Your task is to transcribe all of the records exactly and leave out the pictures.
BEGIN
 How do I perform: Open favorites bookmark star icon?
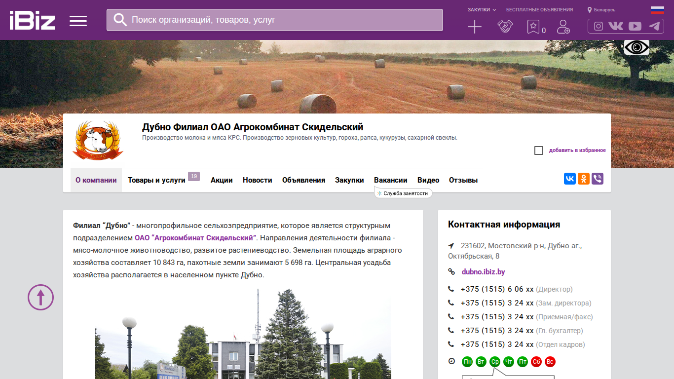point(533,27)
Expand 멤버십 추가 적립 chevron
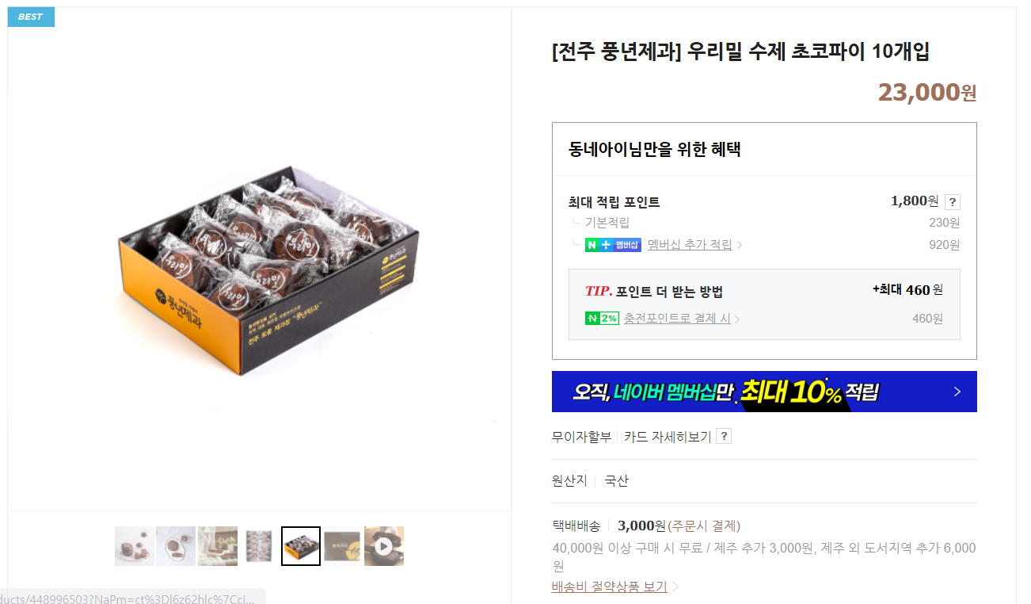Viewport: 1031px width, 604px height. (740, 245)
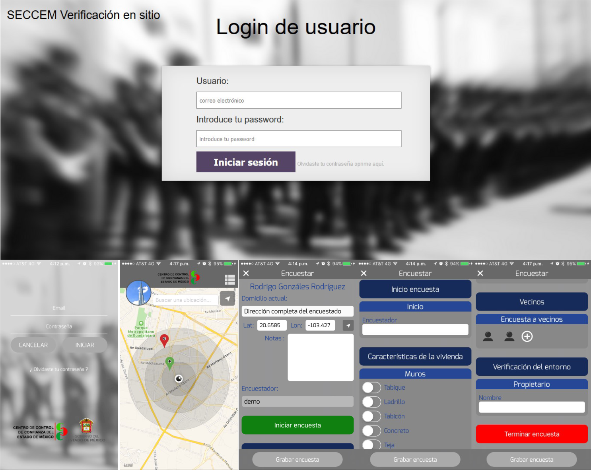Click the GPS arrow icon next to the Lon field
The image size is (591, 470).
click(348, 325)
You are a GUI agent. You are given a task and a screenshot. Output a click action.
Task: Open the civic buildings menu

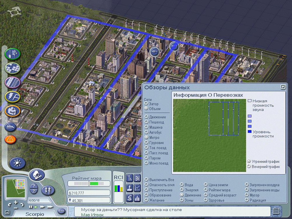tap(12, 111)
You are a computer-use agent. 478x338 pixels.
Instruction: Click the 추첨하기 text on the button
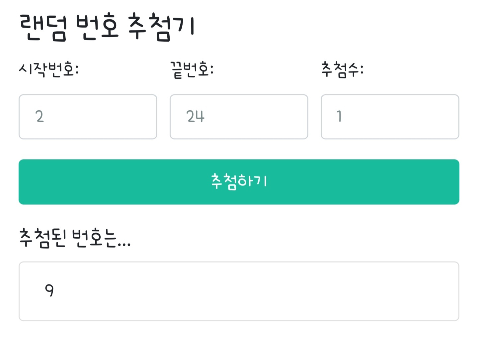239,181
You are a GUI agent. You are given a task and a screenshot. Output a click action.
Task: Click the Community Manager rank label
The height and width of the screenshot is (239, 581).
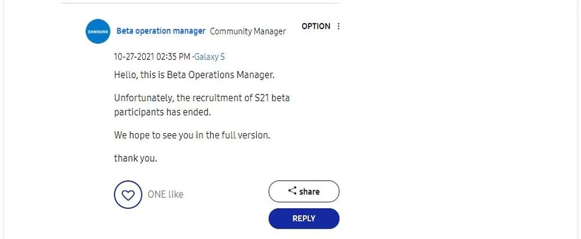click(248, 31)
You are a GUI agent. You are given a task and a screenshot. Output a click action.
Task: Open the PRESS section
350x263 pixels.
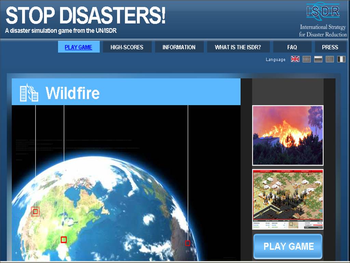coord(330,47)
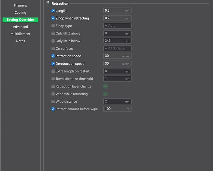Select the Advanced tab
213x171 pixels.
click(x=20, y=27)
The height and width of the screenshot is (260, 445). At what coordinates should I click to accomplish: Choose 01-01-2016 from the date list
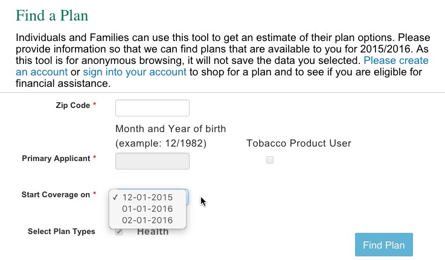pyautogui.click(x=147, y=209)
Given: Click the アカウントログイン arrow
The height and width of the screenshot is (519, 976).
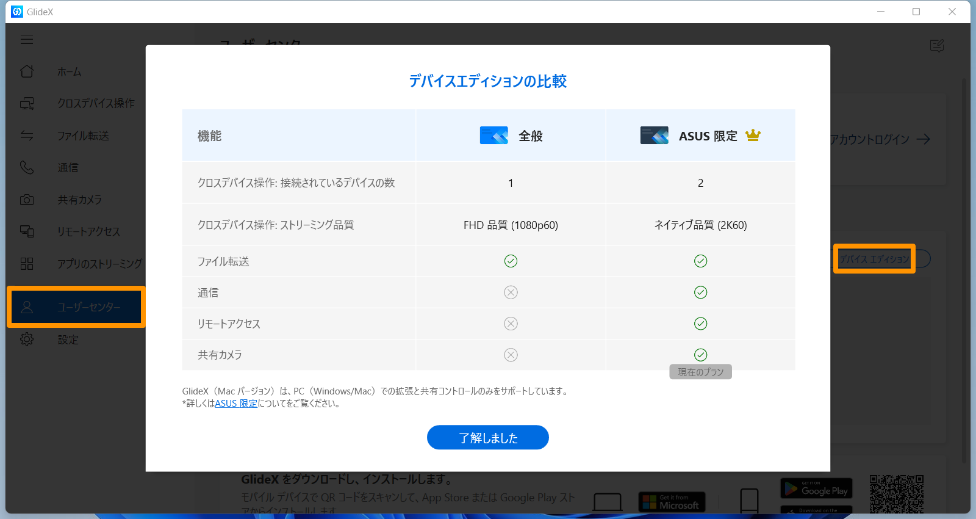Looking at the screenshot, I should [x=924, y=139].
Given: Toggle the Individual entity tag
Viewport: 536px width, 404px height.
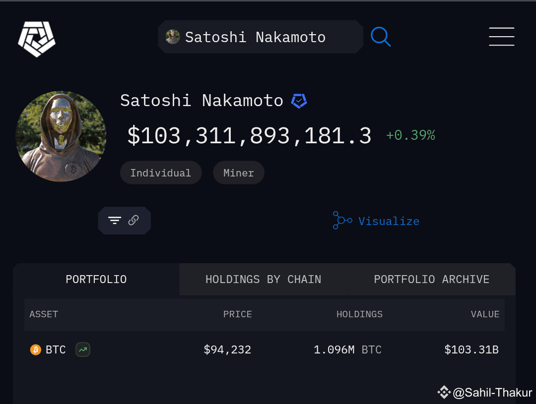Looking at the screenshot, I should [161, 173].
END
**Reply to the exercise:**
 How do I perform: Open favorites bookmark star icon?
point(533,27)
Expand 멤버십 추가 적립 chevron
Viewport: 1031px width, 604px height. (740, 245)
Click the GPS arrow icon next to the Lon field
The image size is (591, 470).
click(348, 325)
You are a GUI agent. You are given a task and a screenshot. Output a click action.
Task: Open the civic buildings menu

tap(12, 111)
You are a computer-use agent. 478x338 pixels.
Instruction: Click the 추첨하기 text on the button
239,181
You are a GUI agent. You are given a task and a screenshot. Output a click action.
Task: Click the Community Manager rank label
The height and width of the screenshot is (239, 581).
click(248, 31)
You are a GUI agent. You are given a task and a screenshot. Output a click action.
Task: Open the PRESS section
350x263 pixels.
coord(330,47)
Select the Advanced tab
213x171 pixels.
click(x=20, y=27)
The height and width of the screenshot is (260, 445). At what coordinates should I click to accomplish: Choose 01-01-2016 from the date list
pyautogui.click(x=147, y=209)
Given: Click the アカウントログイン arrow
The height and width of the screenshot is (519, 976).
Looking at the screenshot, I should [x=924, y=139].
Given: Toggle the Individual entity tag
Viewport: 536px width, 404px height.
Looking at the screenshot, I should [161, 173].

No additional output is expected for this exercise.